The five Skye sites have a combined maximum allowed biomass of 9,694 tonnes and could enable Loch Duart to substantially increase its annual production of around 6,000 gutted weight tonnes.

Loch Duart, which farms in Sutherland and the Outer Hebrides, is owned by a fund managed by Vision Ridge Partners, a sustainability-focused investment firm based in Colorado and New York. Loch Duart has said it intends to develop the sites over time, and in line with its low-density farming approach.

Licence assets

SSF Shetland Ltd’s 2022 annual report states that the company recorded the exceptional sale of site licence assets “realising a gain of sale of £11.7 million with intangible assets having a nil book value at the balance sheet date”.

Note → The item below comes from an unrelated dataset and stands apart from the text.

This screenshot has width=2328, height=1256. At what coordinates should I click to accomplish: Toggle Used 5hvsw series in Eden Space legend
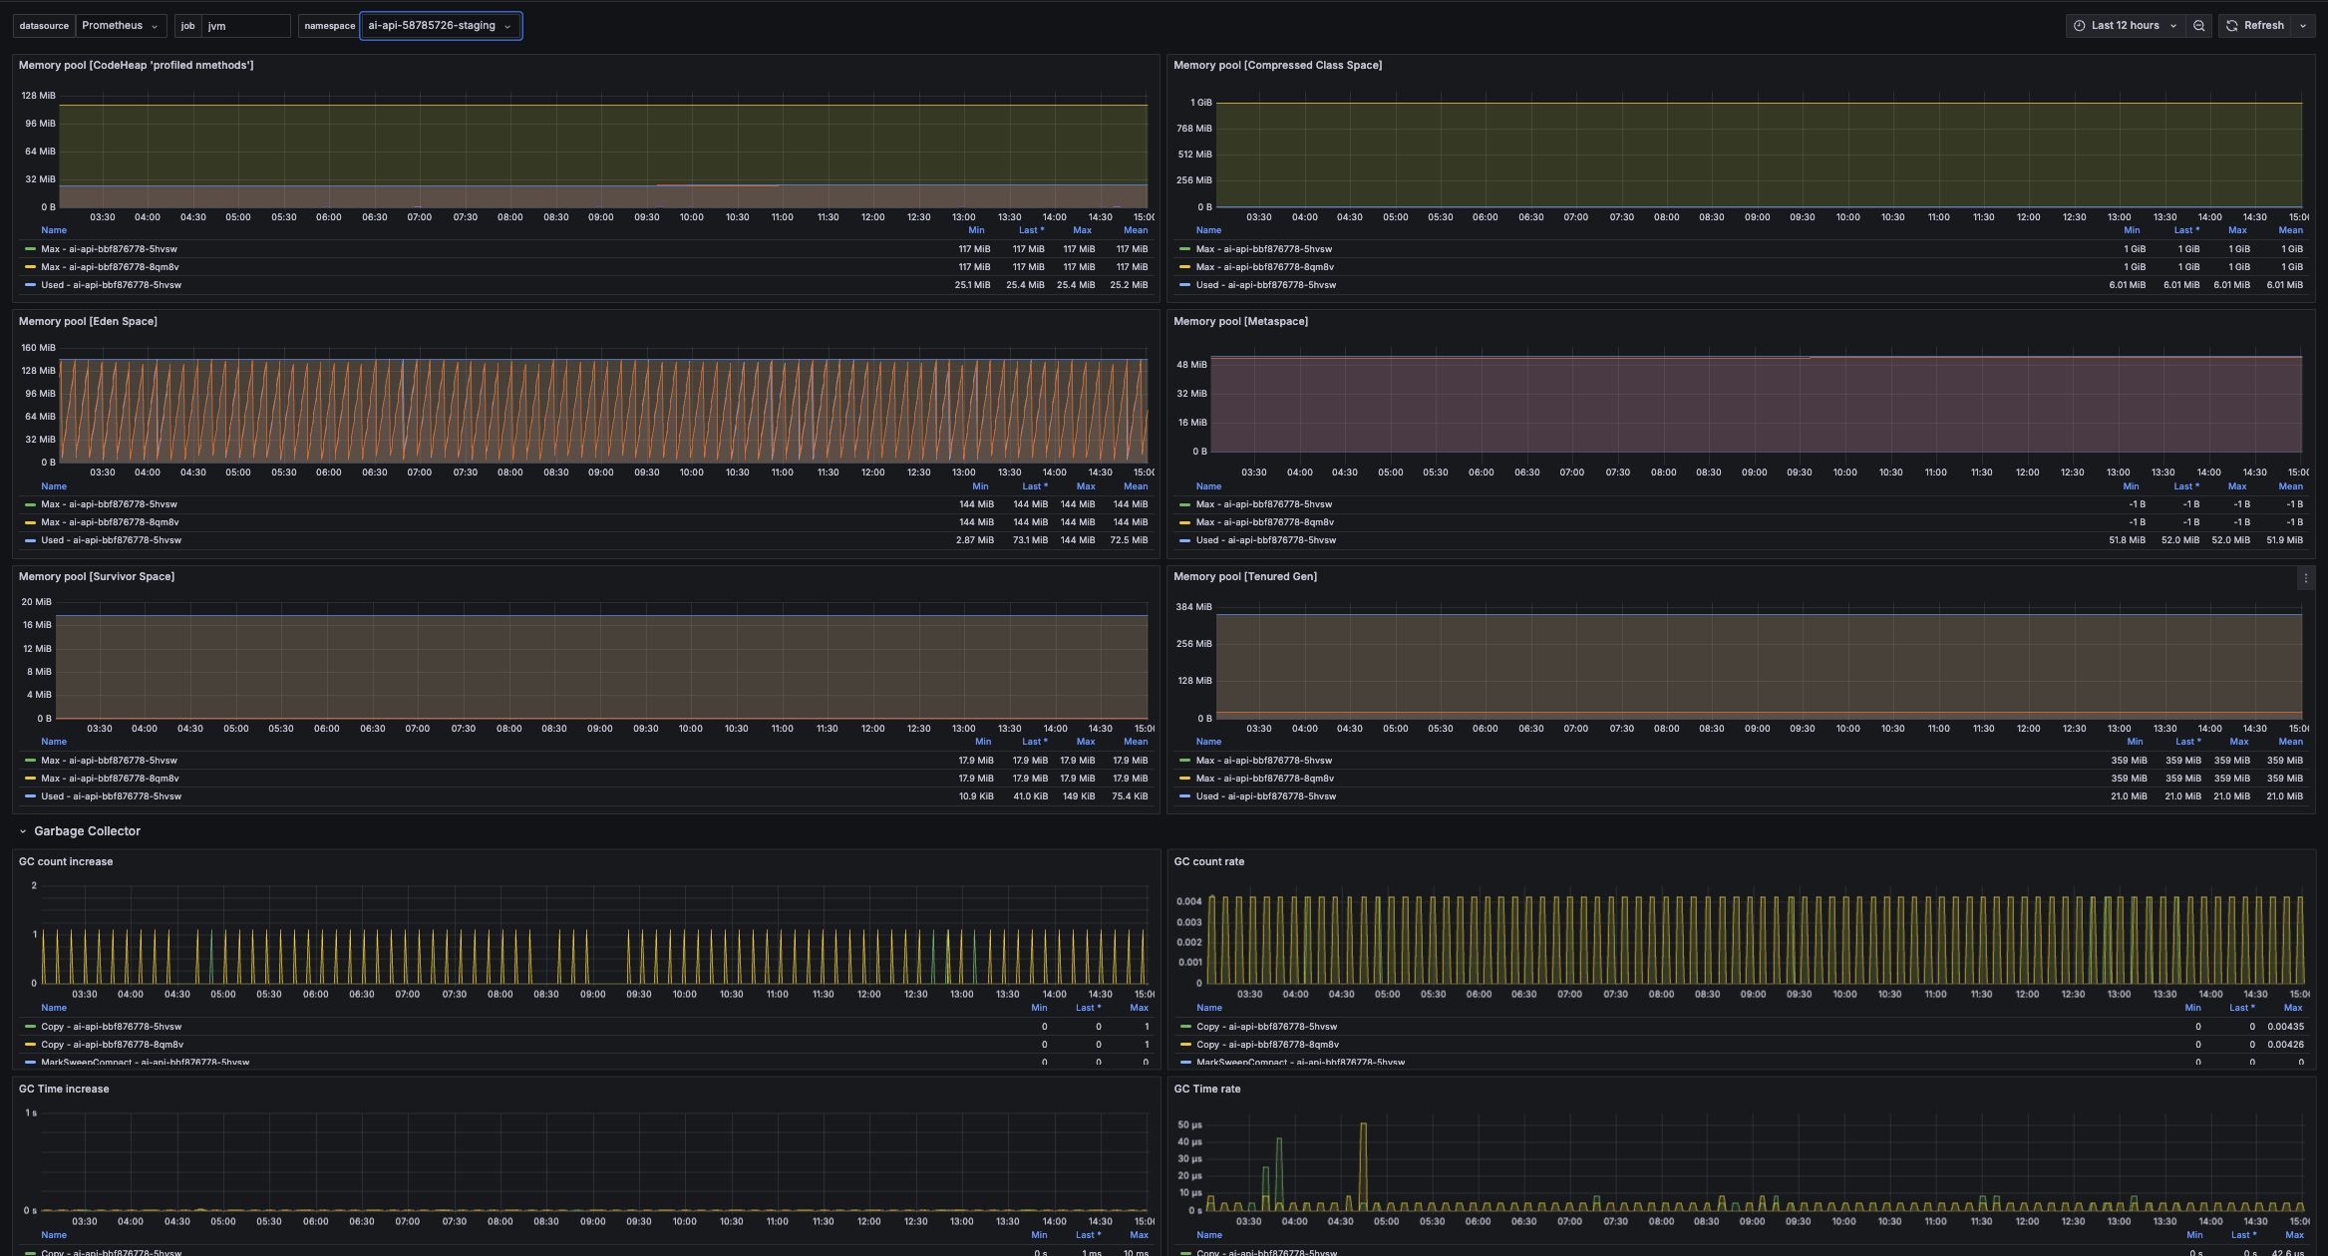point(111,540)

Grieg Seafood Shetland had previously given up farming the sites because of biological problems and the farms’ distance from Shetland, where Grieg had the rest of its farms and its processing facility.

Although SSF reports how much it made on the sale of the sites, it doesn’t say what the sale price was. This may be higher than £11.7m if SSF incurred costs as part of the sale.

Higher turnover

SSF Shetland had turnover of £93.7m in the year ended December 31, 2022, which was an increase of 15% compared to 2021.

Operating profit was £23.1m, compared to a £9.85m loss the year before. Operating profit included the £11.7m made on the sale of the Skye farms to Loch Duart.

The 2022 annual report for SSF Shetland’s parent company, Scottish Sea Farms Ltd – owned 50-50 by Norwegian salmon farming heavyweights SalMar and Lerøy - has not yet been published.